Exercise brief: For this exercise, reproduce the entries below exactly, but only from the line containing "Viewport: 1294px width, 924px" through the line containing "Click the external-link", both included.

Entries provided:
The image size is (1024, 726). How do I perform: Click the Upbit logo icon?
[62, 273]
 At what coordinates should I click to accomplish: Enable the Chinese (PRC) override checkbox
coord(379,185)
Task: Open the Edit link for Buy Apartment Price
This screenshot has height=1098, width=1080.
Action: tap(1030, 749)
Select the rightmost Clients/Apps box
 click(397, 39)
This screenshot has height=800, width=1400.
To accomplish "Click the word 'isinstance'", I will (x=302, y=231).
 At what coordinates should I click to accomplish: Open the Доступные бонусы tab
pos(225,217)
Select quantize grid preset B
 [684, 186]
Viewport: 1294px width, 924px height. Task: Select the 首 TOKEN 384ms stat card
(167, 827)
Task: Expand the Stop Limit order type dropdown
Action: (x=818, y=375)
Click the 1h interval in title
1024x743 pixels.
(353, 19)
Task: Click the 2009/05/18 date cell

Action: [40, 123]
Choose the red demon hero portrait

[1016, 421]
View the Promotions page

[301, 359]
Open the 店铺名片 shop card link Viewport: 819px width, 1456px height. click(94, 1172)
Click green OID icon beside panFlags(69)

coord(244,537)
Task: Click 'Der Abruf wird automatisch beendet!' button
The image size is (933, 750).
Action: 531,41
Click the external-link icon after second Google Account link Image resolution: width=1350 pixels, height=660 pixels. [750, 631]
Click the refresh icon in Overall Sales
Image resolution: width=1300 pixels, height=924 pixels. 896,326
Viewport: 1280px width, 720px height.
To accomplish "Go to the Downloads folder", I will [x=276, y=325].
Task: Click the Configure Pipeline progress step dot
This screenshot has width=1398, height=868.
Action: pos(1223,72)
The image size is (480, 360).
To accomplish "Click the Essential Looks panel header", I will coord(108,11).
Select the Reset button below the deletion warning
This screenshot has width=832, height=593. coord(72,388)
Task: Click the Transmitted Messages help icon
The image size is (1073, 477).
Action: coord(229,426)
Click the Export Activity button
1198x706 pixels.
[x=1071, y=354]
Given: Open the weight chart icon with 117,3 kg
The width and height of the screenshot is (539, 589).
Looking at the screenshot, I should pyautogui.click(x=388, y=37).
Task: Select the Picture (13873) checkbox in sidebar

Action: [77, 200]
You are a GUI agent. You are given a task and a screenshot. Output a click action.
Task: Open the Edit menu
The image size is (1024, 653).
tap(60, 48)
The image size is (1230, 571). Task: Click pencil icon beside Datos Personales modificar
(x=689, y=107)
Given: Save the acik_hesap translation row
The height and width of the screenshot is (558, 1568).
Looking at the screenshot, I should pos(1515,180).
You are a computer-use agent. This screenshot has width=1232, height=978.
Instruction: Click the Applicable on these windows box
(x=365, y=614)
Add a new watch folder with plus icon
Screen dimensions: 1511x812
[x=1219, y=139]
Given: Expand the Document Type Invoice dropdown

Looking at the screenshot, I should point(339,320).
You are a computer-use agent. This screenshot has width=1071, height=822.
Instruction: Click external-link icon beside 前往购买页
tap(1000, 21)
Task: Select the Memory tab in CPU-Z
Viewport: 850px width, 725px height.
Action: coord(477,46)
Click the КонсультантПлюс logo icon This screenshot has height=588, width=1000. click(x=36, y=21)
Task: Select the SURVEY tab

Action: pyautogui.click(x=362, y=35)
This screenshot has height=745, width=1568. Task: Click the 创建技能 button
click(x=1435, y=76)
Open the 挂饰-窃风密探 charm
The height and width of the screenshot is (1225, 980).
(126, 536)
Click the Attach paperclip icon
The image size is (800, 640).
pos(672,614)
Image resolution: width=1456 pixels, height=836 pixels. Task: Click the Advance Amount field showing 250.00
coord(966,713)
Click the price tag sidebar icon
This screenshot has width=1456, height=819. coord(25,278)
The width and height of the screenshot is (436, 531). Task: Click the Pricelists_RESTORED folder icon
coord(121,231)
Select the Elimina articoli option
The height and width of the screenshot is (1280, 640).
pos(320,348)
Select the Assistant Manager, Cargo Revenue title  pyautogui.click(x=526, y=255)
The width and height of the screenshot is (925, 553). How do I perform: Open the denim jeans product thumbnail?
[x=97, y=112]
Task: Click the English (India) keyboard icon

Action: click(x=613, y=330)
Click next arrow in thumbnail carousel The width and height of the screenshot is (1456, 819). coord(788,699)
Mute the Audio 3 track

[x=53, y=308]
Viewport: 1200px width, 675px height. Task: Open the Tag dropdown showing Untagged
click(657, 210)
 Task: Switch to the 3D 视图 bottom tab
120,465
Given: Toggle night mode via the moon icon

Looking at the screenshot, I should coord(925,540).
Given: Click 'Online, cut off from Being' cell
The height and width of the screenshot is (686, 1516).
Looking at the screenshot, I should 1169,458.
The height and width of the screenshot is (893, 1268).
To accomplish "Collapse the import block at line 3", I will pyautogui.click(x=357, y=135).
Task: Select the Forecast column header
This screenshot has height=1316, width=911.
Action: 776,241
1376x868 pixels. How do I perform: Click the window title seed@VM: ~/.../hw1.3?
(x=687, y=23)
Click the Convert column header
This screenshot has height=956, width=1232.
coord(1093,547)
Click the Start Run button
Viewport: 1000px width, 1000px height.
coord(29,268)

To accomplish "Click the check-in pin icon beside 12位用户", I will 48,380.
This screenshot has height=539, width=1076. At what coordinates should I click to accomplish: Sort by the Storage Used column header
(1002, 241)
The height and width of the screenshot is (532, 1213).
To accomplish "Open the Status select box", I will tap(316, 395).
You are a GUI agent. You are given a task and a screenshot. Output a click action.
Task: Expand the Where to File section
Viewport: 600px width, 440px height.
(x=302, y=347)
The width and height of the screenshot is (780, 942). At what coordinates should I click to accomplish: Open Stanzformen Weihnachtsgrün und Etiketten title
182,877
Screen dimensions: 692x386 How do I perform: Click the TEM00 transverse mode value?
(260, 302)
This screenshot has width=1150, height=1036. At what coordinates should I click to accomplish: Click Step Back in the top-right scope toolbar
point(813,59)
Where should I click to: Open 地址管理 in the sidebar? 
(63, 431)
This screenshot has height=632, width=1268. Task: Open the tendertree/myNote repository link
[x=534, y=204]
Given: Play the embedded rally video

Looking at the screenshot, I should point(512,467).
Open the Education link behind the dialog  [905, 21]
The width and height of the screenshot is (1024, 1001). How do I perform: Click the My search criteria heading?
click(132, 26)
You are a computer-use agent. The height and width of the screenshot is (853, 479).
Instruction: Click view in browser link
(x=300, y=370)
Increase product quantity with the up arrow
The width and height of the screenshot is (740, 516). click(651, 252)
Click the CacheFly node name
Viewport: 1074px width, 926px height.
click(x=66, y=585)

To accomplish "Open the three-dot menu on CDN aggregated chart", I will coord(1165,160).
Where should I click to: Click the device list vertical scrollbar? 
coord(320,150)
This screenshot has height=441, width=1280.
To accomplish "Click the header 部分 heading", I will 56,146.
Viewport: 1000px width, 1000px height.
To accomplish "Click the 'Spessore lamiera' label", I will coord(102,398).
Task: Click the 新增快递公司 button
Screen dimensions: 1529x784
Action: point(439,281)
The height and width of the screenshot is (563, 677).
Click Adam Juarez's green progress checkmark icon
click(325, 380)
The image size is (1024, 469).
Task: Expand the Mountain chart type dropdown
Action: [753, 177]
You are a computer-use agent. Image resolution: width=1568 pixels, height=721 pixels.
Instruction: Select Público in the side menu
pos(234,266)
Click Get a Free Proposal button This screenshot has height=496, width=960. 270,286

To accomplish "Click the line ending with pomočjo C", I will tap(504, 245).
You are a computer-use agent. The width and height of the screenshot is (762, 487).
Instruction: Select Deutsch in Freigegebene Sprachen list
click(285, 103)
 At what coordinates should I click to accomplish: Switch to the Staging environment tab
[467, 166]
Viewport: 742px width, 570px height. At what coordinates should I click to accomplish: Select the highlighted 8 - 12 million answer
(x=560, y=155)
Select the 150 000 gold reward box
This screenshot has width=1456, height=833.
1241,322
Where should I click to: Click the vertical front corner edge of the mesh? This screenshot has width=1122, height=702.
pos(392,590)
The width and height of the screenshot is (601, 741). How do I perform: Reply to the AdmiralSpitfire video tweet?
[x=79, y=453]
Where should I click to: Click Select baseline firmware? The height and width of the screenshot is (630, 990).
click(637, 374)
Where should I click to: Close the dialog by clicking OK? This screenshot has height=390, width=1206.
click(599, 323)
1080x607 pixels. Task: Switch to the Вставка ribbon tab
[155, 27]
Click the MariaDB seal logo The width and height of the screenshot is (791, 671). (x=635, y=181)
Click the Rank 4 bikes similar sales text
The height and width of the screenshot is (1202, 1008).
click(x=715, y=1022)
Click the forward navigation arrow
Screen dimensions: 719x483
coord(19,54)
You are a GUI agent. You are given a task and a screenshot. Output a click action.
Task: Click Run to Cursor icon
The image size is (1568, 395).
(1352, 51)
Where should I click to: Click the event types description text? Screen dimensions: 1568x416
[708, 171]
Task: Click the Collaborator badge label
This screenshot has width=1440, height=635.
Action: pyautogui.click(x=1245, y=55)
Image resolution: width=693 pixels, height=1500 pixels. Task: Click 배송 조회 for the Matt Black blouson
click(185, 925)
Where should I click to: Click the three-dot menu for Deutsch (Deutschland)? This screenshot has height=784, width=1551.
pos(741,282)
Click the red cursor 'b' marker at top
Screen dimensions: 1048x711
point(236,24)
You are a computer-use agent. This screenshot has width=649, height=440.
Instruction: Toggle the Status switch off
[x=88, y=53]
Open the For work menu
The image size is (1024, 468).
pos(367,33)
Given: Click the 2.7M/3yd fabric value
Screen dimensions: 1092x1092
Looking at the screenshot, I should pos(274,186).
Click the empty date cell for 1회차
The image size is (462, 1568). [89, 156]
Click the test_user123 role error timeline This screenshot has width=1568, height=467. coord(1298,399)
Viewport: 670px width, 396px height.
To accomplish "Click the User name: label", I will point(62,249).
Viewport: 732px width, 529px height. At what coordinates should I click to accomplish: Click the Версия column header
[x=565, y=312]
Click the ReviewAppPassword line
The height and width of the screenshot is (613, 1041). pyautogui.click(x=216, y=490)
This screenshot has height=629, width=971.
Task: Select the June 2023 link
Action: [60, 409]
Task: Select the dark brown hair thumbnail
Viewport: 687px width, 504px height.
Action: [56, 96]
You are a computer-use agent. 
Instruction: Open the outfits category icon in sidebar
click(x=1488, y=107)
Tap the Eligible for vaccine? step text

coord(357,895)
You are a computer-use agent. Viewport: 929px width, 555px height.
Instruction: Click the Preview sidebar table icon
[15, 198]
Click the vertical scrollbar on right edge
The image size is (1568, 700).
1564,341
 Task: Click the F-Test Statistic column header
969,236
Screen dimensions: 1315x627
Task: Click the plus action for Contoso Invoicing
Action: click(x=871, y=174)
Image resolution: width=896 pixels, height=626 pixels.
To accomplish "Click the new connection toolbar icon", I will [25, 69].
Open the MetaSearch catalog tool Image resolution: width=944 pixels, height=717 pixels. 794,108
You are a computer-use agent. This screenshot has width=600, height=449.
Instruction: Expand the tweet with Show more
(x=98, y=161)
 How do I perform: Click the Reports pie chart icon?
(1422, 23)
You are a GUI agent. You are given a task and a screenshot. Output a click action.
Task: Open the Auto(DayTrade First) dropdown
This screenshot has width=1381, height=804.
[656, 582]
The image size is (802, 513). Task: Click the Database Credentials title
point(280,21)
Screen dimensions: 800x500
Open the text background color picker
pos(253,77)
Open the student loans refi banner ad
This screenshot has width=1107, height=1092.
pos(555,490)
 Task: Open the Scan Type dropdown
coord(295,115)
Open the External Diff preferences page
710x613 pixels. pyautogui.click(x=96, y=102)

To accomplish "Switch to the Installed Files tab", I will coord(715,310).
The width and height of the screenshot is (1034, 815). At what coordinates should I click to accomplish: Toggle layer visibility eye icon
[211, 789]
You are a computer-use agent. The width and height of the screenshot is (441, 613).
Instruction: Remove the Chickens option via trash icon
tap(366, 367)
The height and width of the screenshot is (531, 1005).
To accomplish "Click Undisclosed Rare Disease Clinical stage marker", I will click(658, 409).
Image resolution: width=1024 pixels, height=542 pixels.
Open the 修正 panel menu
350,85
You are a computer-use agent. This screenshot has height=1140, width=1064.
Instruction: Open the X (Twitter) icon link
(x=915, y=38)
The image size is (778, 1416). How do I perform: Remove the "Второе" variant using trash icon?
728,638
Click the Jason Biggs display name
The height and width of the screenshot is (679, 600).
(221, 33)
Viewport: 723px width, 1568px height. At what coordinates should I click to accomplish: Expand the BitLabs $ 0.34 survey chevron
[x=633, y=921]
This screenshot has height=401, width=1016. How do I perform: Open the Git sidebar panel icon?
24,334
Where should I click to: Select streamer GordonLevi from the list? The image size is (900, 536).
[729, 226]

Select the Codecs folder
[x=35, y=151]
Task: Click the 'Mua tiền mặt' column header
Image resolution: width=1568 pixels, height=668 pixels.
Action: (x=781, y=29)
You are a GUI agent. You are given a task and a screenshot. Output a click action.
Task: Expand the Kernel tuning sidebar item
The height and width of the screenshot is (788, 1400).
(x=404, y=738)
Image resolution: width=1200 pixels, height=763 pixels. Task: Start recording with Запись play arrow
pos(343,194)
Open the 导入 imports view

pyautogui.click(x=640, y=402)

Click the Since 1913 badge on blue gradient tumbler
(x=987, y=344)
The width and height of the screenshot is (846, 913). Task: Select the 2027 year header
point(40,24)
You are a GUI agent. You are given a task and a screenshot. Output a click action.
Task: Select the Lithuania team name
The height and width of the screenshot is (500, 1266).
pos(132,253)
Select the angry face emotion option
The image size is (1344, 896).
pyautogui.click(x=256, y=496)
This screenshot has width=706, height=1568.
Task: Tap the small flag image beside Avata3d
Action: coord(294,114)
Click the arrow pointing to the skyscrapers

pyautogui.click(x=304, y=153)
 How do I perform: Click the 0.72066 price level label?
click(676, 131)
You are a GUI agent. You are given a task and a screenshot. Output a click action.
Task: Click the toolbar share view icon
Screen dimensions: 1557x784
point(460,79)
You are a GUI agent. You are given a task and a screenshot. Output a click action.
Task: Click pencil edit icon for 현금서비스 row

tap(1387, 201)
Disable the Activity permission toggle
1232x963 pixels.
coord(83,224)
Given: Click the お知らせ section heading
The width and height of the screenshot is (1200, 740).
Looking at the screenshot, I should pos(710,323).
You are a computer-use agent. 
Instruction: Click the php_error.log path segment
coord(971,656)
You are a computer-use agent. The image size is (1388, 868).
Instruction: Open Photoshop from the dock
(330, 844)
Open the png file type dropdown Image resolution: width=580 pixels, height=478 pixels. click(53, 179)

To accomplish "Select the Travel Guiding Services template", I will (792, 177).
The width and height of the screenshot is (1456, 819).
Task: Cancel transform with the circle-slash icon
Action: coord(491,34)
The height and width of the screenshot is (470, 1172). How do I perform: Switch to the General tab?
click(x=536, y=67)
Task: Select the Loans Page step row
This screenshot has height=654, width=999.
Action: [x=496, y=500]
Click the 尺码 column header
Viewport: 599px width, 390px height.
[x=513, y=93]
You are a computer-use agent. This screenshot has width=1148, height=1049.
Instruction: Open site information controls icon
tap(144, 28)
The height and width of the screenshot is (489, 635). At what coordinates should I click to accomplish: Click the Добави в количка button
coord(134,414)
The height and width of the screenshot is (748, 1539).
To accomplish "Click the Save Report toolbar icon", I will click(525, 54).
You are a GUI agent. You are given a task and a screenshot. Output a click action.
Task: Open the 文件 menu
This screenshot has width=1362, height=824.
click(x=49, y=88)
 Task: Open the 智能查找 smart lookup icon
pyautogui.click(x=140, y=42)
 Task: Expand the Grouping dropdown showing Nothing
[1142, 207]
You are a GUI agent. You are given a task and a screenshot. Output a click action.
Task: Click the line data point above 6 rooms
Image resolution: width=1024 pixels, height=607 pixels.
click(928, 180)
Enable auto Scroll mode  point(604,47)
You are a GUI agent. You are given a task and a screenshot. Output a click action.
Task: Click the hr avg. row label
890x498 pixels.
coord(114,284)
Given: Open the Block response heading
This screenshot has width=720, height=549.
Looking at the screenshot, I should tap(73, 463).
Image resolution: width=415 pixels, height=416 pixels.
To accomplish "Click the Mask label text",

Task result:
Viewport: 1294px width, 924px height. Task: Select the 首 TOKEN 384ms stat card
(167, 827)
Task: Expand the Stop Limit order type dropdown
Action: (x=818, y=375)
Click the 1h interval in title
1024x743 pixels.
(353, 19)
Task: Click the 2009/05/18 date cell

Action: [40, 123]
Choose the red demon hero portrait

[1016, 421]
View the Promotions page

[301, 359]
Open the 店铺名片 shop card link Viewport: 819px width, 1456px height. click(94, 1172)
Click green OID icon beside panFlags(69)

coord(244,537)
Task: Click 'Der Abruf wird automatisch beendet!' button
The image size is (933, 750).
Action: 531,41
Click the external-link icon after second Google Account link Image resolution: width=1350 pixels, height=660 pixels. [750, 631]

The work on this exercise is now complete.